*Work item*. Reproduce all of the data exactly.

[Collection entries]

+---+

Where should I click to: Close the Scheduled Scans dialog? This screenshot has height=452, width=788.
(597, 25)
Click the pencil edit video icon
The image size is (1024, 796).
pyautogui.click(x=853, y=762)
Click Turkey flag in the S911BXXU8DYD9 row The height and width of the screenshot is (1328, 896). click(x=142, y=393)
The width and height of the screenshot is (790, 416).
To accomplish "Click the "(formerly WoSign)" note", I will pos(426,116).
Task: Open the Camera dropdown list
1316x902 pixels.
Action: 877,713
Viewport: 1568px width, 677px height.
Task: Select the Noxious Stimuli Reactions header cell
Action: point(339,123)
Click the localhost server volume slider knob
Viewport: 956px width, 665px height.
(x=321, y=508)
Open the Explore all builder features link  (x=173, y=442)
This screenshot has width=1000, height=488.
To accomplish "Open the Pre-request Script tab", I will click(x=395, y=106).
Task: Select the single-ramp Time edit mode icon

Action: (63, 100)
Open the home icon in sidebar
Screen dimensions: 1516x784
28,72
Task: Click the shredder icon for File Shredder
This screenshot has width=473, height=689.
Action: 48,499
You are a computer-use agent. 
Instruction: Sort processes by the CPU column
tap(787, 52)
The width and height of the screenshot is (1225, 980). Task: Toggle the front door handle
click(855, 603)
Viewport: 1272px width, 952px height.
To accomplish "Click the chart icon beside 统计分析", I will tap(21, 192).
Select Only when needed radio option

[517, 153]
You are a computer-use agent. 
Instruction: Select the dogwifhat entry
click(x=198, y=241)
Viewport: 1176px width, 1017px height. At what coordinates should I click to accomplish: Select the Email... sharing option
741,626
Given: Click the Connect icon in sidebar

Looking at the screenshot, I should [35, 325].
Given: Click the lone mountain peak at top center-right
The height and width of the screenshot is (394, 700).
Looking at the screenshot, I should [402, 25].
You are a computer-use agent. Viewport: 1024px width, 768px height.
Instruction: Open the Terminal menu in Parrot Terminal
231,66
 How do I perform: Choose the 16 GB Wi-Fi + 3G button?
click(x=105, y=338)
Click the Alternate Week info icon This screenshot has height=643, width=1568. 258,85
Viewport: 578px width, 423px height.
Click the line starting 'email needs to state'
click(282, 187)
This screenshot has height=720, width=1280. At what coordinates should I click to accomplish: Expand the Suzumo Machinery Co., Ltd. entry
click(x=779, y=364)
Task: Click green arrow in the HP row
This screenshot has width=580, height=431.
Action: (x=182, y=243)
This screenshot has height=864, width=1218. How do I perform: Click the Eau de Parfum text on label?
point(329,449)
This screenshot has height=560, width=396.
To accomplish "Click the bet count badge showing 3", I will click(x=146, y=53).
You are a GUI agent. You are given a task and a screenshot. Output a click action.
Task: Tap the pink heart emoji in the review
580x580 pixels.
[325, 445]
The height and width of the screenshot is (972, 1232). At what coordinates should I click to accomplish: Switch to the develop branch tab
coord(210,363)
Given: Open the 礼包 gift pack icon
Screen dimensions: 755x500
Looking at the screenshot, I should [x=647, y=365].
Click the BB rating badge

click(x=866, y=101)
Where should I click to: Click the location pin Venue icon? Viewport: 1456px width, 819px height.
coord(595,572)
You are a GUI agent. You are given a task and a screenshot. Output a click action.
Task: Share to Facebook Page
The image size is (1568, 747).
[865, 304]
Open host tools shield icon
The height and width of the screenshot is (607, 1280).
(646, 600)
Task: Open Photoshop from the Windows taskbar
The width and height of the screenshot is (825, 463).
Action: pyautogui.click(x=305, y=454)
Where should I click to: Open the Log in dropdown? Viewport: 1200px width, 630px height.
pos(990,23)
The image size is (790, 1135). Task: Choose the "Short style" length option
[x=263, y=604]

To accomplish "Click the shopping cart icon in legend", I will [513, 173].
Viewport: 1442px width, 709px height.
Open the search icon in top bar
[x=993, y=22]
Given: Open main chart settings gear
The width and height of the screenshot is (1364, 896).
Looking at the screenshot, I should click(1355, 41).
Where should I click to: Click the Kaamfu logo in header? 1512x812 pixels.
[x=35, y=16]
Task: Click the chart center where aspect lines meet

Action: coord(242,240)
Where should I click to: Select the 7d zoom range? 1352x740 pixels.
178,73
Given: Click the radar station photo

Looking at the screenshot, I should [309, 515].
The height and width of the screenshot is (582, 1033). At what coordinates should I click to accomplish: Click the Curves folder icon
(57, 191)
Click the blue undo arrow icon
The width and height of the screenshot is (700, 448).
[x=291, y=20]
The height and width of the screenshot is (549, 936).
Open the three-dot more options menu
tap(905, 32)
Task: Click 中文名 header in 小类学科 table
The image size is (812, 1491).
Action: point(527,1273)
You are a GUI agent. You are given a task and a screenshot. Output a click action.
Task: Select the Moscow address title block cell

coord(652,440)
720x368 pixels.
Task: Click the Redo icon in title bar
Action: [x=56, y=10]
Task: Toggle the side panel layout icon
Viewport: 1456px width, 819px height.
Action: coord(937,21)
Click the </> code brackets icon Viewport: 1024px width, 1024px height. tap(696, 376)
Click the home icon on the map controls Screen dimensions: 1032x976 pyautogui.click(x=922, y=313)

+---+

*Response*.
Where should I click to: Close the Scheduled Scans dialog? This screenshot has height=452, width=788.
(597, 25)
Click the pencil edit video icon
The image size is (1024, 796).
pyautogui.click(x=853, y=762)
Click Turkey flag in the S911BXXU8DYD9 row The height and width of the screenshot is (1328, 896). click(x=142, y=393)
The width and height of the screenshot is (790, 416).
To accomplish "Click the "(formerly WoSign)" note", I will pos(426,116).
Task: Open the Camera dropdown list
1316x902 pixels.
Action: 877,713
Viewport: 1568px width, 677px height.
Task: Select the Noxious Stimuli Reactions header cell
Action: point(339,123)
Click the localhost server volume slider knob
Viewport: 956px width, 665px height.
(x=321, y=508)
Open the Explore all builder features link  (x=173, y=442)
This screenshot has width=1000, height=488.
To accomplish "Open the Pre-request Script tab", I will click(x=395, y=106).
Task: Select the single-ramp Time edit mode icon

Action: (63, 100)
Open the home icon in sidebar
Screen dimensions: 1516x784
28,72
Task: Click the shredder icon for File Shredder
This screenshot has width=473, height=689.
Action: 48,499
You are a computer-use agent. 
Instruction: Sort processes by the CPU column
tap(787, 52)
The width and height of the screenshot is (1225, 980). Task: Toggle the front door handle
click(855, 603)
Viewport: 1272px width, 952px height.
To accomplish "Click the chart icon beside 统计分析", I will tap(21, 192).
Select Only when needed radio option

[517, 153]
You are a computer-use agent. 
Instruction: Select the dogwifhat entry
click(x=198, y=241)
Viewport: 1176px width, 1017px height. At what coordinates should I click to accomplish: Select the Email... sharing option
741,626
Given: Click the Connect icon in sidebar

Looking at the screenshot, I should [35, 325].
Given: Click the lone mountain peak at top center-right
The height and width of the screenshot is (394, 700).
Looking at the screenshot, I should [402, 25].
You are a computer-use agent. Viewport: 1024px width, 768px height.
Instruction: Open the Terminal menu in Parrot Terminal
231,66
 How do I perform: Choose the 16 GB Wi-Fi + 3G button?
click(x=105, y=338)
Click the Alternate Week info icon This screenshot has height=643, width=1568. 258,85
Viewport: 578px width, 423px height.
Click the line starting 'email needs to state'
click(282, 187)
This screenshot has height=720, width=1280. At what coordinates should I click to accomplish: Expand the Suzumo Machinery Co., Ltd. entry
click(x=779, y=364)
Task: Click green arrow in the HP row
This screenshot has width=580, height=431.
Action: (x=182, y=243)
This screenshot has height=864, width=1218. How do I perform: Click the Eau de Parfum text on label?
point(329,449)
This screenshot has height=560, width=396.
To accomplish "Click the bet count badge showing 3", I will click(x=146, y=53).
You are a GUI agent. You are given a task and a screenshot. Output a click action.
Task: Tap the pink heart emoji in the review
580x580 pixels.
[325, 445]
The height and width of the screenshot is (972, 1232). At what coordinates should I click to accomplish: Switch to the develop branch tab
coord(210,363)
Given: Open the 礼包 gift pack icon
Screen dimensions: 755x500
Looking at the screenshot, I should [x=647, y=365].
Click the BB rating badge

click(x=866, y=101)
Where should I click to: Click the location pin Venue icon? Viewport: 1456px width, 819px height.
coord(595,572)
You are a GUI agent. You are given a task and a screenshot. Output a click action.
Task: Share to Facebook Page
The image size is (1568, 747).
[865, 304]
Open host tools shield icon
The height and width of the screenshot is (607, 1280).
(646, 600)
Task: Open Photoshop from the Windows taskbar
The width and height of the screenshot is (825, 463).
Action: pyautogui.click(x=305, y=454)
Where should I click to: Open the Log in dropdown? Viewport: 1200px width, 630px height.
pos(990,23)
The image size is (790, 1135). Task: Choose the "Short style" length option
[x=263, y=604]

To accomplish "Click the shopping cart icon in legend", I will [513, 173].
Viewport: 1442px width, 709px height.
Open the search icon in top bar
[x=993, y=22]
Given: Open main chart settings gear
The width and height of the screenshot is (1364, 896).
Looking at the screenshot, I should click(1355, 41).
Where should I click to: Click the Kaamfu logo in header? 1512x812 pixels.
[x=35, y=16]
Task: Click the chart center where aspect lines meet

Action: coord(242,240)
Where should I click to: Select the 7d zoom range? 1352x740 pixels.
178,73
Given: Click the radar station photo

Looking at the screenshot, I should [309, 515].
The height and width of the screenshot is (582, 1033). At what coordinates should I click to accomplish: Click the Curves folder icon
(57, 191)
Click the blue undo arrow icon
The width and height of the screenshot is (700, 448).
[x=291, y=20]
The height and width of the screenshot is (549, 936).
Open the three-dot more options menu
tap(905, 32)
Task: Click 中文名 header in 小类学科 table
The image size is (812, 1491).
Action: point(527,1273)
You are a GUI agent. You are given a task and a screenshot. Output a click action.
Task: Select the Moscow address title block cell

coord(652,440)
720x368 pixels.
Task: Click the Redo icon in title bar
Action: [x=56, y=10]
Task: Toggle the side panel layout icon
Viewport: 1456px width, 819px height.
Action: coord(937,21)
Click the </> code brackets icon Viewport: 1024px width, 1024px height. tap(696, 376)
Click the home icon on the map controls Screen dimensions: 1032x976 pyautogui.click(x=922, y=313)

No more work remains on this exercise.